- Required tasks
A. Answer these questions using the text on pressuring Anthropic over the Agent Skills spec, marking each answer (i), (ii), (iii) on its own line.
(i) Which license did the Apache Software Foundation ban from all Apache projects in 2017?
(ii) Which companies backed Valkey when the Linux Foundation announced it?
(iii) What feature does the text name as one OpenTofu shipped that Terraform didn't have?
B. Write the next part of the text on pressuring Anthropic over the Agent Skills spec, picking up after its final sentence.

- Page extract
== Segment start ==

The partner pressure path

The pattern that has actually worked, historically, is institutional pressure from organizations that control something the company needs. When the Apache Software Foundation banned Facebook's BSD+Patents license from all Apache projects in 2017, and WordPress announced it would stop using React, Facebook relicensed React under MIT within weeks. It wasn't thousands of GitHub comments that moved Facebook. It was two institutions that controlled distribution channels saying "we won't ship your code."

The analogue here is partner relationships. Anthropic has business partnerships with the companies publishing Agent Skills. If those companies, through their partner channels, start pointing out that the spec's governance is creating real portability problems for their customers, that's a conversation Anthropic can't easily ignore. One technical writer blogging about it? Easy to dismiss. Five enterprise partners raising it in quarterly business reviews? That's a product decision.

This is the most realistic path to change. If you work at a company that publishes Agent Skills and has a partnership with Anthropic, raise this with your partner team. Bring specifics: the unversioned spec, the breaking changes landed as "visual cleanups," the allowed-tools ambiguity, the platform-specific tool names baked into a supposedly portable format. Partner teams speak a different language than GitHub issues, and they have leverage that community contributors don't.

The fork path

The other option is to fork the spec, version it, and try to get platforms to adopt the fork. This has precedent, and recent precedent at that.

In 2024, Redis switched to a proprietary license. Within weeks, the Linux Foundation announced Valkey, backed by AWS, Google, Oracle, and Snap. Within six months, Valkey shipped version 8.0 with features Redis didn't have, Fedora dropped Redis entirely, and Redis saw a 20% decline in new contributions. By May 2025, Redis's CEO publicly admitted the license change was a mistake. The same year, OpenTofu forked Terraform after HashiCorp adopted the Business Source License. OpenTofu crossed 10 million downloads and started shipping features Terraform didn't have, like state encryption.

These forks succeeded because the companies with the largest deployments and the deepest engineering benches aligned on the same fork simultaneously. Cloud providers and ecosystem tooling vendors drove both efforts, not individual contributors.

== Segment end ==

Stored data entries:
== Segment start ==

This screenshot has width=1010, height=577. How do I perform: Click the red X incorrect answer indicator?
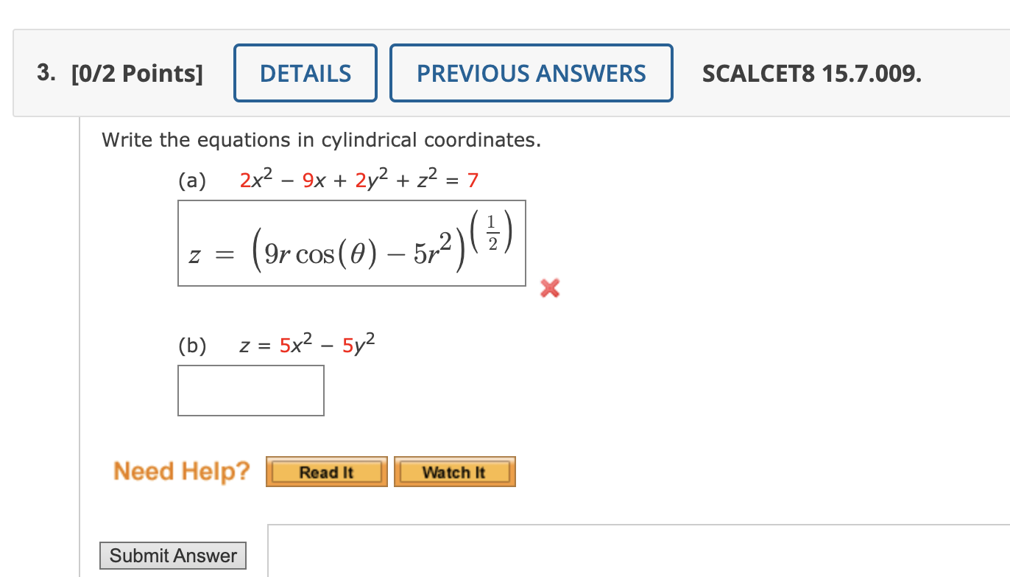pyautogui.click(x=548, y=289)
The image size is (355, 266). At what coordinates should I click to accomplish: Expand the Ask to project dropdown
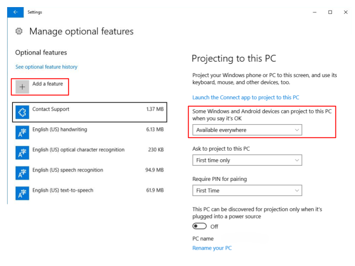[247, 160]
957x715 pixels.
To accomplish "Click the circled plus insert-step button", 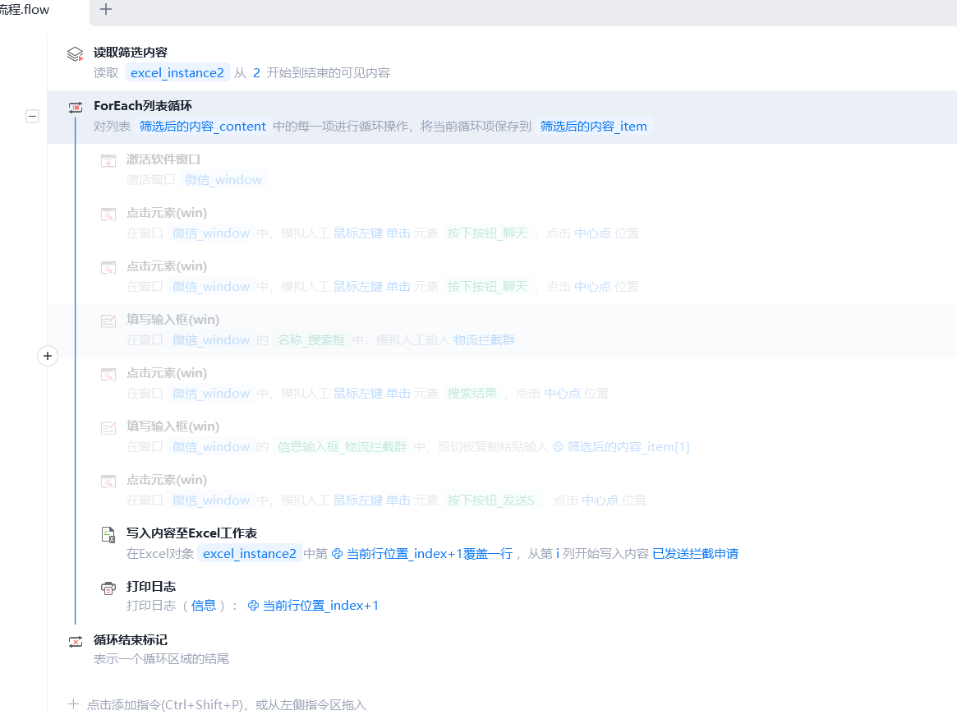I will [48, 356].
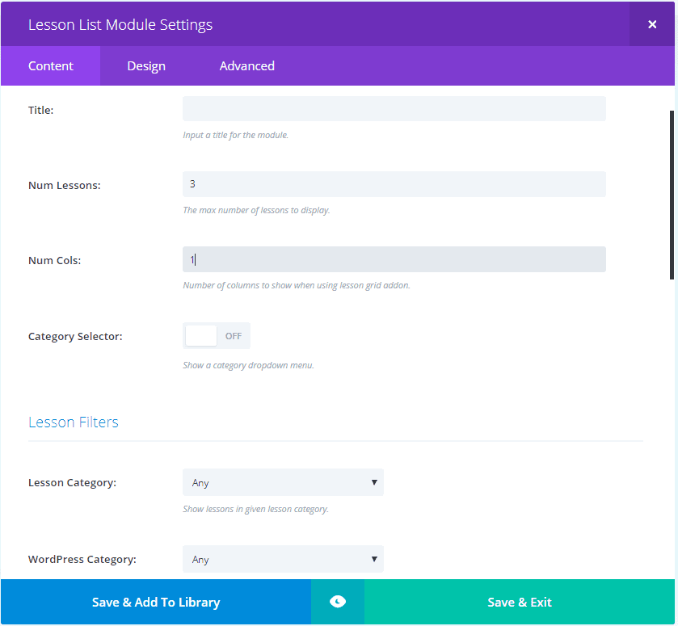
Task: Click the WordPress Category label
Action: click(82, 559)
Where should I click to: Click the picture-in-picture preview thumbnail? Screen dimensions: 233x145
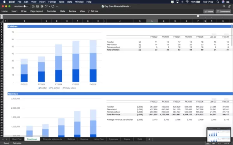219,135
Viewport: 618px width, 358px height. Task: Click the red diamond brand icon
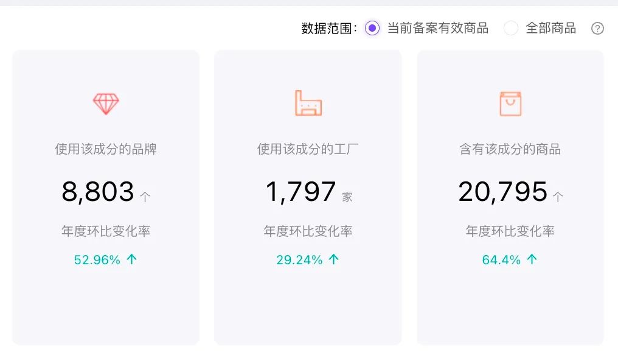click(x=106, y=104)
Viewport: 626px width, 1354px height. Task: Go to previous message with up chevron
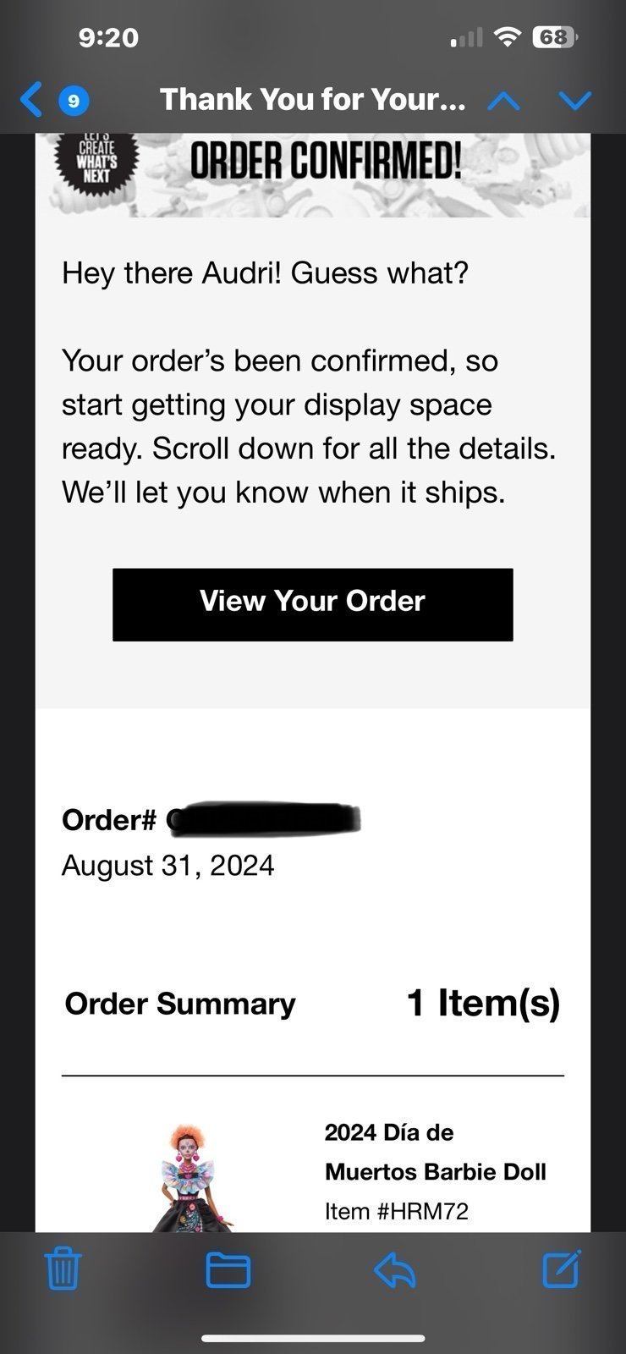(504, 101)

== Segment end ==
== Segment start ==

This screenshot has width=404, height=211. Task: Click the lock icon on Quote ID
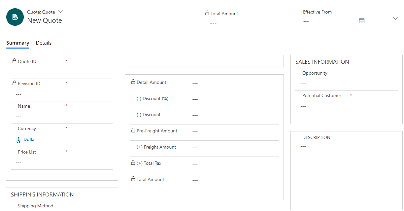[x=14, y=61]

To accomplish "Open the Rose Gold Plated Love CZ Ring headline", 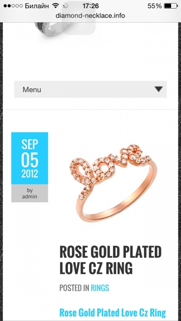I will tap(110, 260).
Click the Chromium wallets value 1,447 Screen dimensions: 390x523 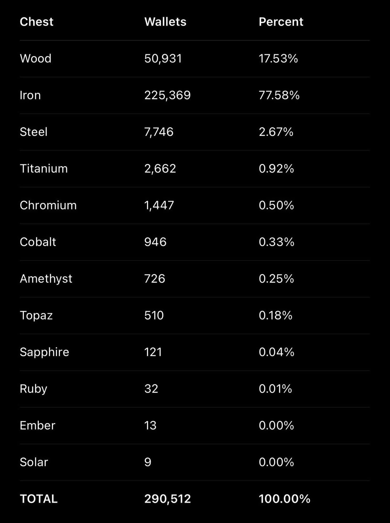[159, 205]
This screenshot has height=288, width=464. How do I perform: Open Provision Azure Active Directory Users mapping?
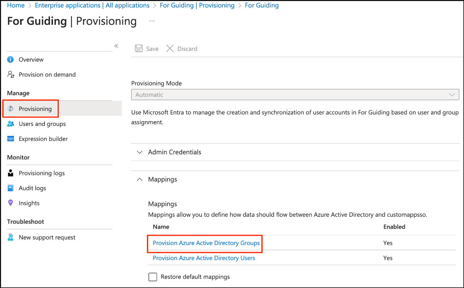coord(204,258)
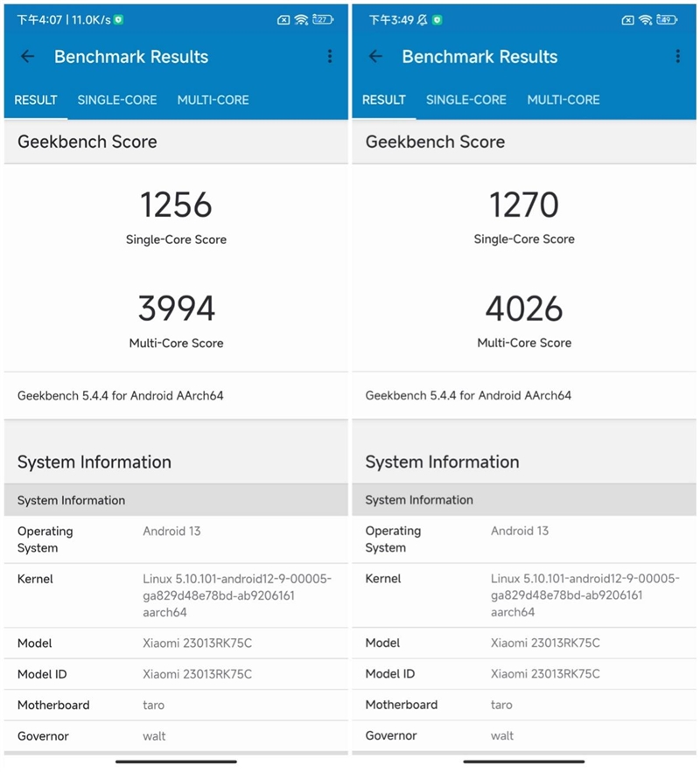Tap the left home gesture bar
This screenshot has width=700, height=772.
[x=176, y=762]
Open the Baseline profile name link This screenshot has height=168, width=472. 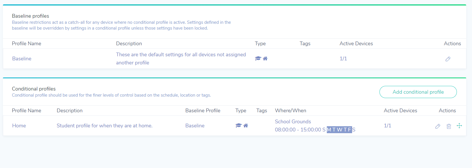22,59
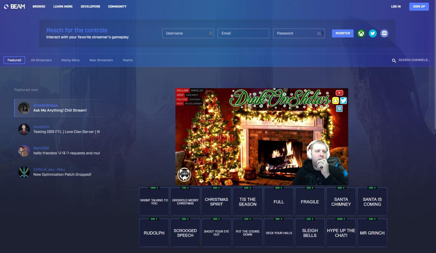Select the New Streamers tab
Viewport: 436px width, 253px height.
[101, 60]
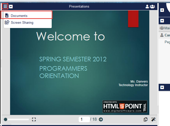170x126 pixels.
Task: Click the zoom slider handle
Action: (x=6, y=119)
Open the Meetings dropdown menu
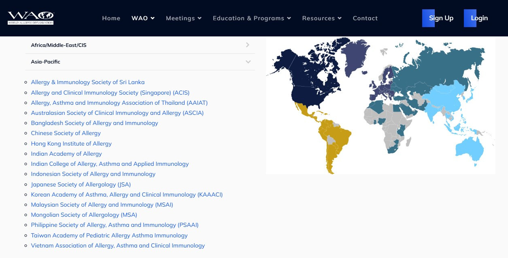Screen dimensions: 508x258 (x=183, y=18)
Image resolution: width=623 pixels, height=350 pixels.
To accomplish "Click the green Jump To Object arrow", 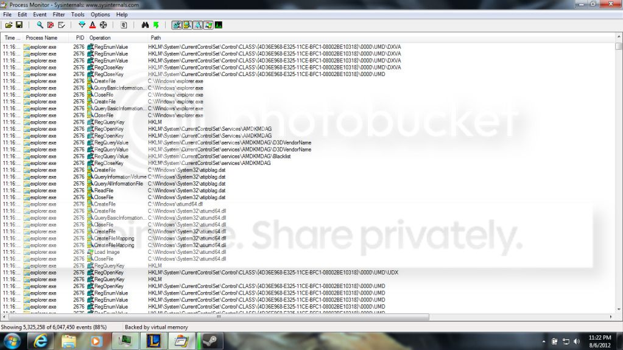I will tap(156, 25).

== Segment end ==

- Answers provided
A.
(i) Facebook's BSD+Patents license
(ii) AWS, Google, Oracle, and Snap
(iii) State encryption

B.
The Agent Skills situation is different in a critical way. Valkey and OpenTofu forked because of license changes that threatened existing business models. Agent Skills hasn't done that. The spec is Apache 2.0, and the governance problem is subtle: it's about who controls the direction, not about access to the code. That makes it harder to rally fork energy, because nobody's business is under immediate threat. The pain is diffuse. It shows up as "my skill works on Claude Code but not Cursor" rather than "I can no longer legally distribute this software."

A fork could still work, but it would need a neutral home (Linux Foundation, OpenJS Foundation) and buy-in from at least two or three of the platforms that aren't Anthropic. Concretely, that means platform engineers who maintain skill-loading code agreeing to validate against the forked spec, and their organizations committing reviewer time to a governance process. Without that, a fork is just one more repo. This path requires the same institutional weight as the partner pressure path; it's just routed through a different channel.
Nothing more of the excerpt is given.